Study design
This is a retrospective registry-based study with data extracted from a prospective cohort study called Towards Improved Trauma Care Outcomes in India (TITCO). TITCO study is a multi-centre research consortium of university hospital formed to develop a trauma registry in India.
Setting
The study was conducted in four public university hospitals in India between October 2013 and December 2015. The hospitals included in the study are from three metropolitan cities, namely Mumbai, Delhi and Kolkata. The hospitals were King Edward Memorial Hospital (KEMH) and Lokmanya Tilak Municipal General Hospital (LTMGH) in Mumbai, Jai Prakash Narayan Apex Trauma Centre (JPNATC) in New Delhi and the Institute of Post-Graduate Medical Education and Research and Seth Sukhlal Karnani Memorial Hospital (SSKM) in Kolkata.
The urban referral trauma centres are situated in Kolkata, Mumbai (2-centers) and Delhi, cities with populations of more than 10 million. Except for the JPNATC, which is a standalone trauma centre, the others are trauma units providing trauma care as a part of a general hospital. The user fees are nominal and classified as free-to-public. The hospitals mainly serve the lower socioeconomic strata of the population in their respective area. Each of these hospitals receive 40 to 100 major trauma patients per week. They have round the clock emergency services, imaging, operating theatres and sub-speciality available.
Source and method of participant selection
All admitted patients that presented with history of trauma on arrival to any of the study hospitals were included in the TITCO registry. Data of patients with liver trauma either isolated or concomitant with other injuries was extracted using the ICD-10 code, S36.1 for liver injury.
Data Collection
Project officers included those with a master in science, who were then trained in the methods of data selection for the study in a workshop format, for a period of one week. These trained project officers at each hospital, worked eight-hour shifts with a rotating schedule between day, evening and night shifts through all days of the week. Data from patients admitted outside of the shift hours was collected retrospectively from the hospital medical records. The patients were followed up until discharge, death or to a maximum of 30-days. If discharged before 30 days, the patients were considered to be alive at 30 days. There was no follow-up after patient discharge or after the 30 days.
Study Variables
The primary outcome was 30-day in-hospital mortality following liver injury. Patients who died during their hospital stay up to 30 days was recorded. Those discharged before 30 days were considered to be alive at 30 days. The data set was analysed for patients’ demographic profile, mechanism of injury, severity, management and outcome.

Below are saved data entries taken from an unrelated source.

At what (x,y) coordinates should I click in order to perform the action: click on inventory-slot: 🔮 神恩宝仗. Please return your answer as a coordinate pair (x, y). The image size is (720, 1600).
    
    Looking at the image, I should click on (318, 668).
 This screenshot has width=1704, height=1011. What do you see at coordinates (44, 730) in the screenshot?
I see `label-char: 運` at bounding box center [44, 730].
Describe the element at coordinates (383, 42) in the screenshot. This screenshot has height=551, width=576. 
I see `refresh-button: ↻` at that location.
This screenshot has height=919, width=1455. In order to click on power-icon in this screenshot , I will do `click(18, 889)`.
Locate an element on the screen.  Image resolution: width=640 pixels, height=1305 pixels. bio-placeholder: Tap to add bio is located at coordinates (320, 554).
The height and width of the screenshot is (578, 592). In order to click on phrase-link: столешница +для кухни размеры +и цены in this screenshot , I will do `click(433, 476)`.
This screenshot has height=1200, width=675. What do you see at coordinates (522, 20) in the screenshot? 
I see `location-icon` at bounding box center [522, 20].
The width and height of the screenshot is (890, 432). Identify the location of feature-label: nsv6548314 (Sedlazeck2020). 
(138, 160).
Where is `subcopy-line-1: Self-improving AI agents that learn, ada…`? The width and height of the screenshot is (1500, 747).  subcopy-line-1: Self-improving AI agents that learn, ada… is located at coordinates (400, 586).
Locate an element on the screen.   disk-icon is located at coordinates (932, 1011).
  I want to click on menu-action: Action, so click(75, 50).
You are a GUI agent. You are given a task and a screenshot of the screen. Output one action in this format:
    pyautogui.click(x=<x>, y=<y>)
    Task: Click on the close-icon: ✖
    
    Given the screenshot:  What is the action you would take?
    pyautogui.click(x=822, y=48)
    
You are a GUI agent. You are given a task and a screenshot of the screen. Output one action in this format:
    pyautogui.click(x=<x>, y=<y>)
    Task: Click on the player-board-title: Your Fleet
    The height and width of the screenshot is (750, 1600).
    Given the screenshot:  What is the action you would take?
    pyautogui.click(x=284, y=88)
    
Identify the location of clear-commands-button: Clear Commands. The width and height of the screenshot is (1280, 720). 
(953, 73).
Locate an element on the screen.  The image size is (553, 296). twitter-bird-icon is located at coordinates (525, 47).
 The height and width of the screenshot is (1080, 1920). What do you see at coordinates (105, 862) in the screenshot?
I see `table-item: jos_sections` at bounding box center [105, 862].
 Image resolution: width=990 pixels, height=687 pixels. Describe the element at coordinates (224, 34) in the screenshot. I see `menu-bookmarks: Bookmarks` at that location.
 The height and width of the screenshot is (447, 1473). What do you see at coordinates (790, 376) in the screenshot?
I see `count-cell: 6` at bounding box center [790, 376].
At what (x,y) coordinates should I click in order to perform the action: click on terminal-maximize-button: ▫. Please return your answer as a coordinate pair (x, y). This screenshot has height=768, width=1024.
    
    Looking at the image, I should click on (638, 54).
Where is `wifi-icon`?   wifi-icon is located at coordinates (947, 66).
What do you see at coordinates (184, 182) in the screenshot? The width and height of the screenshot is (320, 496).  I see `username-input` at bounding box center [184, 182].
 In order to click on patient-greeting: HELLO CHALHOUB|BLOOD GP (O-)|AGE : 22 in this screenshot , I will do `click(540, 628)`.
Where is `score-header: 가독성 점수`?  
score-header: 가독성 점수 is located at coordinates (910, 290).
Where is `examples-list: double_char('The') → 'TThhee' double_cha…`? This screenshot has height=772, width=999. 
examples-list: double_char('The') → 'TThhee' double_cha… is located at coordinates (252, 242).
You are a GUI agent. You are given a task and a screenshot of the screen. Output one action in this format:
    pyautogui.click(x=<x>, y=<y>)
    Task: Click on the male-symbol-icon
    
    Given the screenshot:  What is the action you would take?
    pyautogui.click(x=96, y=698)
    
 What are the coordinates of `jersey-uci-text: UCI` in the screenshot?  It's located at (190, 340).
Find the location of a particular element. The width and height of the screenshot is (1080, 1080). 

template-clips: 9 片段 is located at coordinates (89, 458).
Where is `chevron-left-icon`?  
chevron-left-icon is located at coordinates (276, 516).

The data also included serially recorded parameters like pulse, systolic blood pressure (SBP), Glasgow Coma Score (GCS) and interventions done, if any. Those patients with a systolic blood pressure of ≤90 mmHg were considered as hemodynamically unstable having hypotension.
The severity of injury has been graded based on the World Society of Emergency Surgery (WSES) guidelines. WSES grading of liver injuries has graded based on the American Association of Surgery for Trauma (AAST) scale (anatomical classification of liver injuries) and the hemodynamic stability (physiological parameter) for grading liver injuries from I-IV [8]. The classification has been added as additional file. (see additional file A-1).
Patients management was divided and labelled as operative management (OM) in those who underwent laparotomy and NOM in those who were conservatively managed without a laparotomy. Those patients who survived NOM were labelled as successfully managed. The patients who died after NOM were labelled as NOM failure. The overall management of these patients along with the treatment for other associated injuries was recorded.
Quantitative variables
All continuous variables were represented as mean with their standard deviation and categorical variables as counts and proportions. ISS was represented as median with inter-quantile range.